Palangkaraya - Tidak mau merugi akibat meluasnya banjir, sejumlah petani di wilayah transmigrasi Desa Kelampangan, Kecamatan Sebangau, Kota Palangkaraya, Kalteng, terpaksa memanen sayur mayur yang mereka tanam lebih cepat, padahal masa panennya masih lama.

Lurah Kalampangan, Yunita Martina melaporkan saat ini lahan pertanian yang tergenang air yakni di RT 02 RW 03. Ketinggian air sudah naik mencapai 10 centimeter.

“Ada kenaikan debit air pada panel di Jalan Manunggal pada angka 10 cm dan jalan di Gang Baru sebagian sudah terendam air,” sebut Martina, Rabu (14/9/2022).

Saat ini kata dia, lahan pertanian pekarangan juga sudah mulai terendam air, khususnya di Jalan Durian 3. 

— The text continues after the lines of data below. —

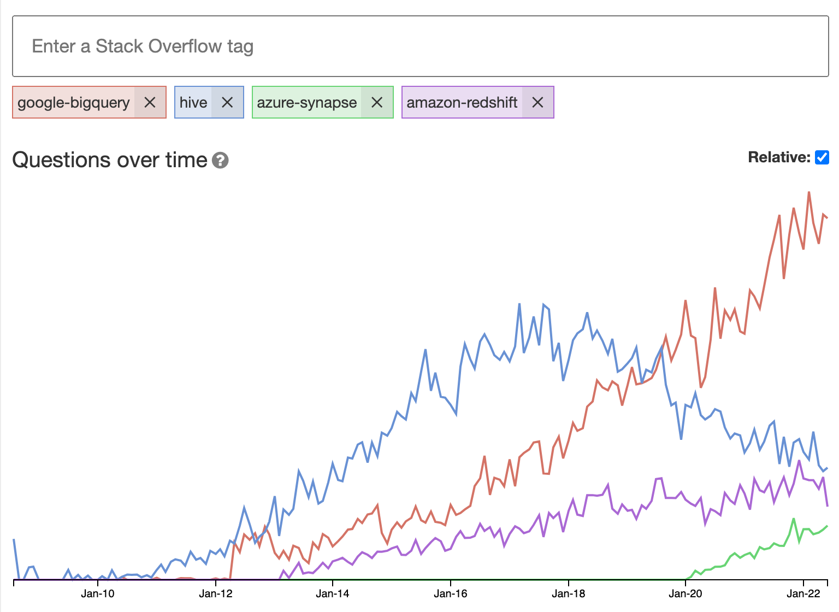Viewport: 839px width, 612px height.
Task: Click the Jan-22 axis label
Action: (803, 594)
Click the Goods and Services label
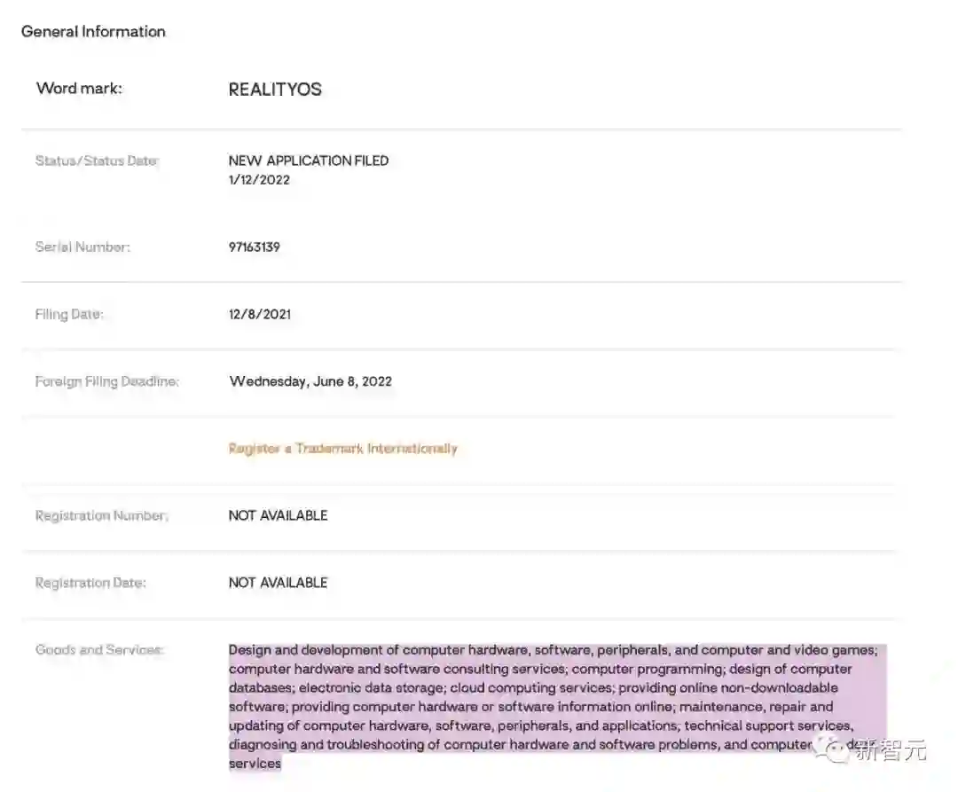The height and width of the screenshot is (792, 958). [x=99, y=650]
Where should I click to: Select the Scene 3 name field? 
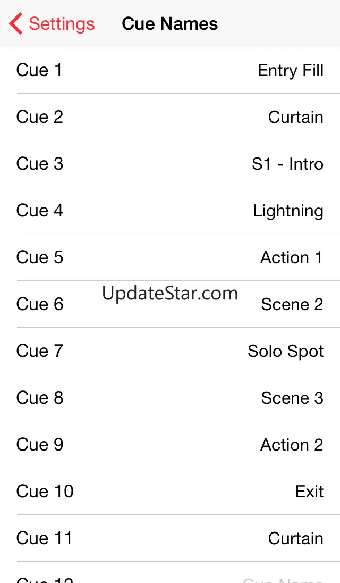pyautogui.click(x=292, y=398)
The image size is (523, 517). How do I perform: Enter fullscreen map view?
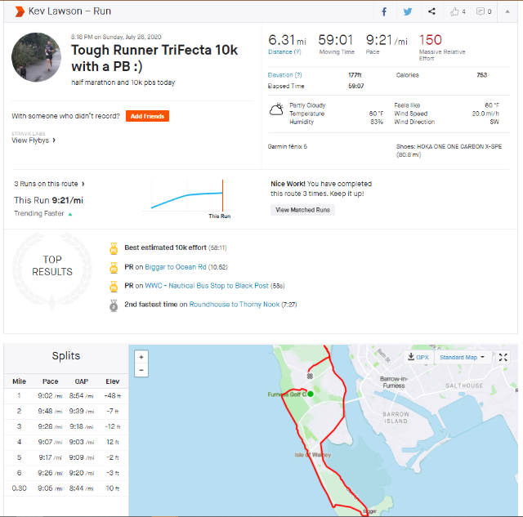pos(503,357)
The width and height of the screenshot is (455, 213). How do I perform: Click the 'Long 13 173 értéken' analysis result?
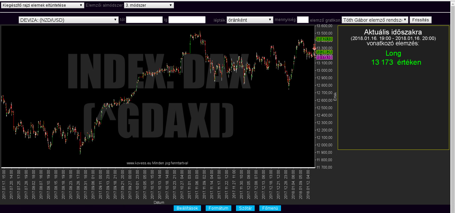pos(393,58)
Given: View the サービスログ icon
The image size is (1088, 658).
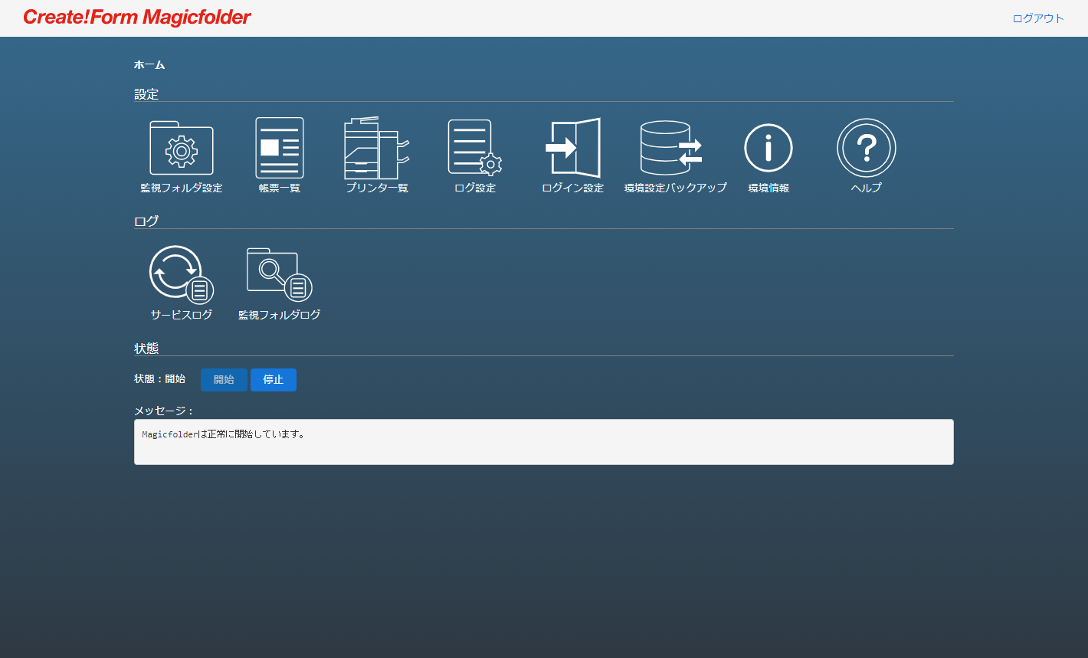Looking at the screenshot, I should tap(182, 275).
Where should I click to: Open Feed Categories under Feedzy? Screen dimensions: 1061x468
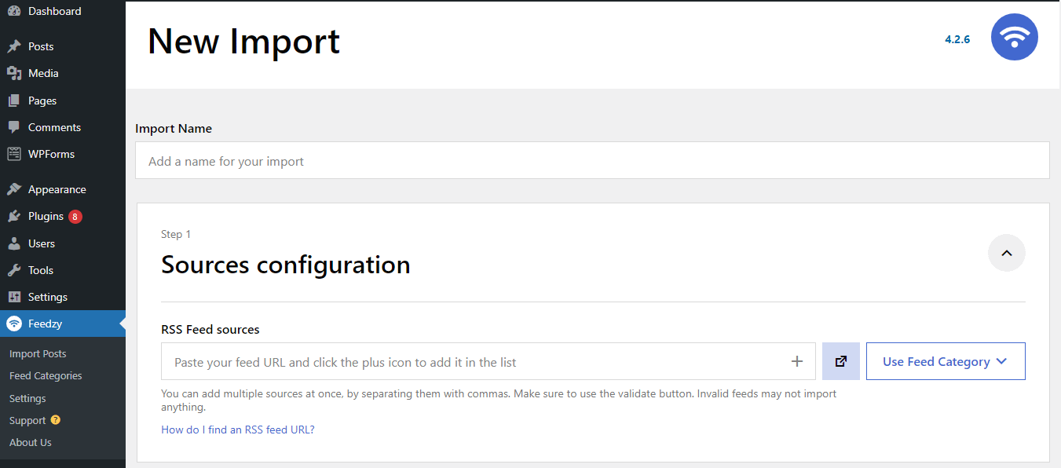point(45,375)
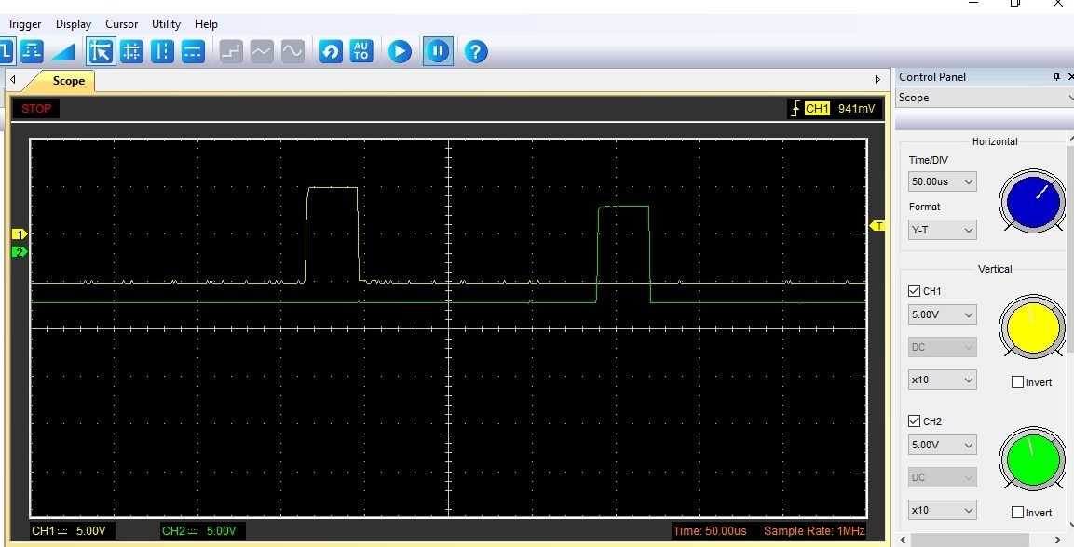1074x547 pixels.
Task: Enable horizontal cursors toolbar icon
Action: click(193, 51)
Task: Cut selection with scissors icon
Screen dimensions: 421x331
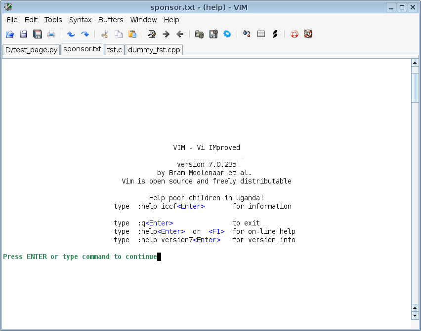Action: (105, 34)
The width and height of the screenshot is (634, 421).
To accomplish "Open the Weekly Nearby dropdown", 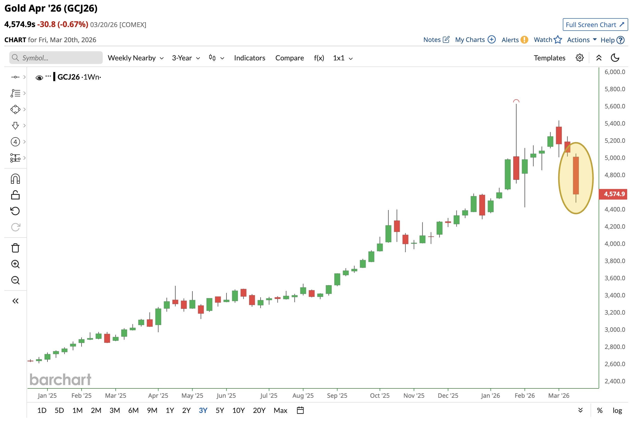I will 135,58.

“Kondisi ini juga sudah dilaporkan ke Dinas Pertanian dan BPBD Kota Palangkaraya,”ujarnya.

Seperti diketahui, banjir yang terjadi di wilayah Kota Palangkaraya makin meluas. Sejumlah kelurahan tergenang air akibat curah hujan yang meningkat akhir-akhir ini.

Meningkatnya debit air Sungai Kahayan ini rupanya juga berdampak terhadap pertanian di wilayah Kelurahan Kalampangan. Sejumlah tanaman aneka sayur terendam.